もちろん、漢字を覚えるのが苦手な子や書くことが遅い子もいます。その子のペースに合わせて、授業は進めていきます。その子たちができるようにならないと意味がないからです。しかし、よく観察していると一人また一人と最初の「正」や「字」を自分から書く子が増えていることがわかりました。
全部書かせるというやり方の手応えを感じることができました。

子ども達はすぐに慣れてくる

いつまでも、「正」からというわけにはいきません。新出漢字も出てきます。「山」を習えば、山正字文…、と書くことになります。次に、「水」を習えば、水山字文…、です。

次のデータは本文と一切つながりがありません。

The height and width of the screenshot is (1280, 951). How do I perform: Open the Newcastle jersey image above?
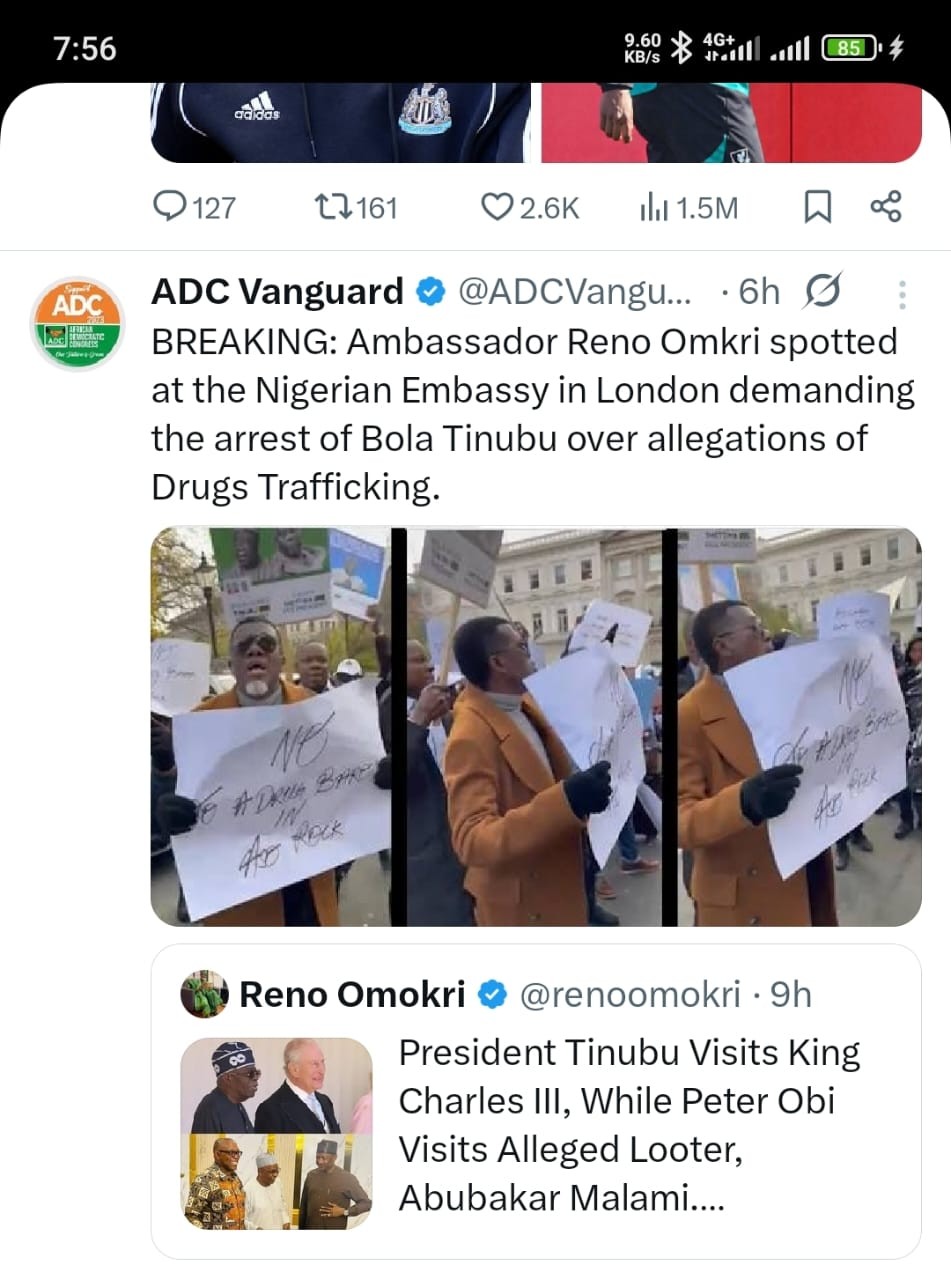340,122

習う度に書き出しが変わってくるわけです。子ども達はその度に混乱するのではないかと心配しました。ところが、流れを理解してしまったらむしろ子どもたちの方がきちんとやることを覚えていました。
「今日の漢字は、何からだったっけ?」
「雨を習ったから、雨からだよ」
「そうか。じゃ、雨からね」というような、やりとりが度々ありました。
そして、教えてもらったこの方法が有効であることも実感することができました。この練習方法を、読んでそのままの「さかのぼり繰り返し」と呼ぶことにしました。

3 執筆者プロフィール

岡 篤(おか あつし)先生
1964年生まれ。神戸市立小学校教諭。「学力の基礎をきたえどの子も伸ばす研究会(略称学力研)」会員。硬筆書写と漢字、俳句の実践に力を入れている。(2017年6月30日時点のものです)

4 書籍のご紹介

『読み書き計算を豊かな学力へ』2000年

『書きの力を確実につける』2002年

『これならできる!漢字指導法』2002年

『字源・さかのぼりくり返しの漢字指導法』2008年

『教室俳句で言語活動を活性化する』2010年

5 編集後記

毎日たくさんの漢字を書かせることは生徒にとって負担と混乱を招くような印象がありましたが、実際はその逆で、毎日行うことでルーティーン化し定着することが分かりました。1年生だから難しいかも、と思うのではなく、まずは実践しやってみることが大切だと思いました。